A mim, que transitava livremente nas turmas dos Canudos, do Colégio O. Aranha e do Coliseu, coube conversar com os guris bons de bola e convencê-los a jogar conosco; do Coliseu vieram o Nenê, excelente zagueiro de área, seu irmão Fernando, organizador de meio-campo e o Irizaga, avante.
Da turma que jogava no campo do colégio Osvaldo Aranha, vieram o Jesús (Trindade), ponteiro direito, o Vando (Vanderlã), ponteiro esquerdo, e eu, lateral direito.
Dos Canudos vieram o Januário, goleiro, o Salsicha e o Toco.
O sucesso inicial foi tão grande que começaram a aparecer candidatos a jogar no União.

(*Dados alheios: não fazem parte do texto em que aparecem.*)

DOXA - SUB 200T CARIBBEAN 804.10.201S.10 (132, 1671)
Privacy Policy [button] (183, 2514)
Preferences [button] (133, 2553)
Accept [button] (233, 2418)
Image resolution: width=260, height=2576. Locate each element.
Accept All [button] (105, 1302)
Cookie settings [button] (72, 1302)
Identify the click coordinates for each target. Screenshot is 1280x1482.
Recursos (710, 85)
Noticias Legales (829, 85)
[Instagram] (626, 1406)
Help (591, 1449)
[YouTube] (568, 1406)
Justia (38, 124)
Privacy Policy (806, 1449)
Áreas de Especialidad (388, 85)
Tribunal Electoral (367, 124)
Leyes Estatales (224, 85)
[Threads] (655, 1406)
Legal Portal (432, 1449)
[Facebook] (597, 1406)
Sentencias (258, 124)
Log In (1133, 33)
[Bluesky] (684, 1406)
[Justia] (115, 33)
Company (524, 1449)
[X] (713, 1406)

A gente jogava aos domingos, no campo do Sexto Regimento de Cavalaria, com autorização do oficial encarregado da parte esportiva daquela unidade militar.
O time deixou de existir, à medida que seus integrantes deixaram de morar no Alegrete, por motivo de estudo ou trabalho.
Como não há fotos ou outro tipo de registro, deixo este depoimento.